Please only share incident - not names as it will get moderated and defeat the purpose of this thread.

I was motivated to write this post, as I saw my immediate senior get passed over this year for promotion despite him being really good at what he does. My partner was really nice to him until he was a Counsel (he started his career with her) and then she started doing shady things like: (a) she wouldnt let him post legal updates etc on Linkedin or write articles/blogs without her being a co-author; (b) actively stopped him from getting staffed on matters with other partners or close supervision of managing partner; (c) she publicly berated him for not doing BD, but on the other hand would not give him any internal BD opportunities, claim prior relationship with anyone he proposed meeting, refused matters he sourced citing low fees and yet accepted similar matters at lower rates.

We are in a niche practice so its not like leaving for elsewhere is an immediate choice. Now I fear that same will happen to me - is my fear valid? Was this just an equation thing between her and my senior. Surely i wont be treated the way?
Nope - this sound like a partner I worked for in L&L a decade ago. If this is the same person - you'll have the same fate. Move out as soon as you can, even if it means changing practice area.
No partner in L&L is 10 years old in L&L. All of them moved, current partners are those who came after 2021
That’s not factually correct - Deepak THM, Karan, Aniket, Geeta, Vasudev, Jay Parikh all predate 2021. Anyway, my point was that I knew a partner like this when I worked there 10 years ago. Just checked her LinkedIn - she moved out too to greener pastures.
I had worked with this partner for a Boutique Law Firm started by him and I think he is one of the most insecure partners I have come across.

He liked to write for newspapers and give quotes but never bothered to write himself. He would not give credit to associates who wrote for him even in office for the fear that they will be recognized by other firms and leave the firm.

He also would get upset if associates hang out without him for the fear that they are getting along and would talk about him. In fact he would actively try to get associates to distrust each other.
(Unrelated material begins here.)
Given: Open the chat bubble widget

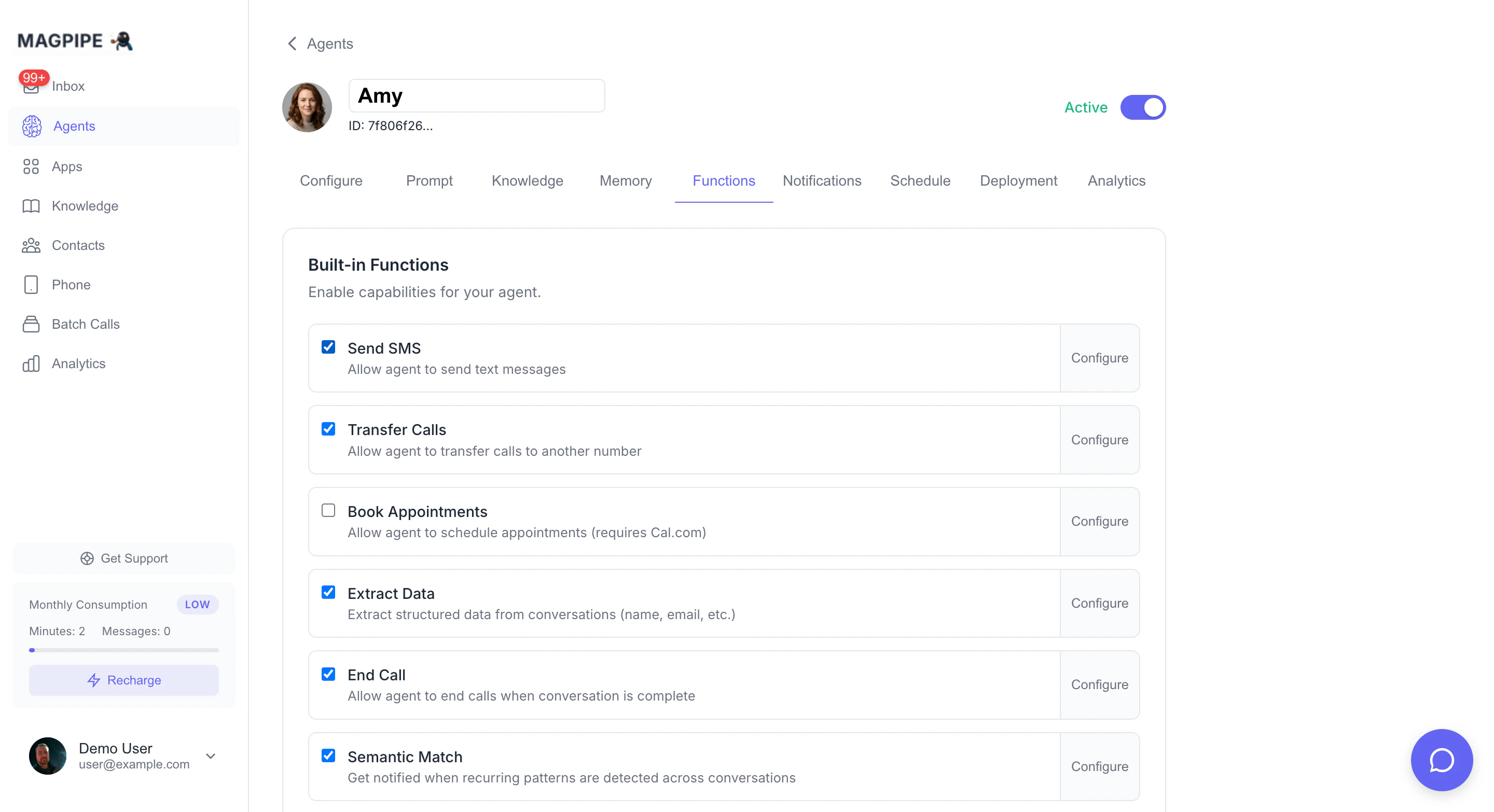Looking at the screenshot, I should pos(1441,760).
He would also keep an eye on all the associates during practitioners meet to ensure they do not talk or approach any other partners and if an associate left to join a competitor he would go out of his way to spread stories of how they stole data, shared clients info and all.
Thank you for sharing this. I work in a team where my boss actively discourages juniors hanging out after work. She wants to be informed if people are planning to hang out and gets mad if people hang out without her/ informing her. She has taken things to a level where if a partner from another team is throwing a party/get together, then we can’t go without informing her (she is rarely invited to these because of her inability to make friends). Once she made a senior member of the team apologise to her publicly for attending another partner’s party where she wasn’t invited.
I made salaried partner this year. A client was congratulating me on call, both me and my senior equity partner (him for promoting me). My senior equity partner became so insecure (his face shrinked to the size of a lemon) that he started explaining the difference between an equity partner and salaried partner. He was stammering and nervously (and pointlessly) explaining so badly that the client had to stop him in between and change topic.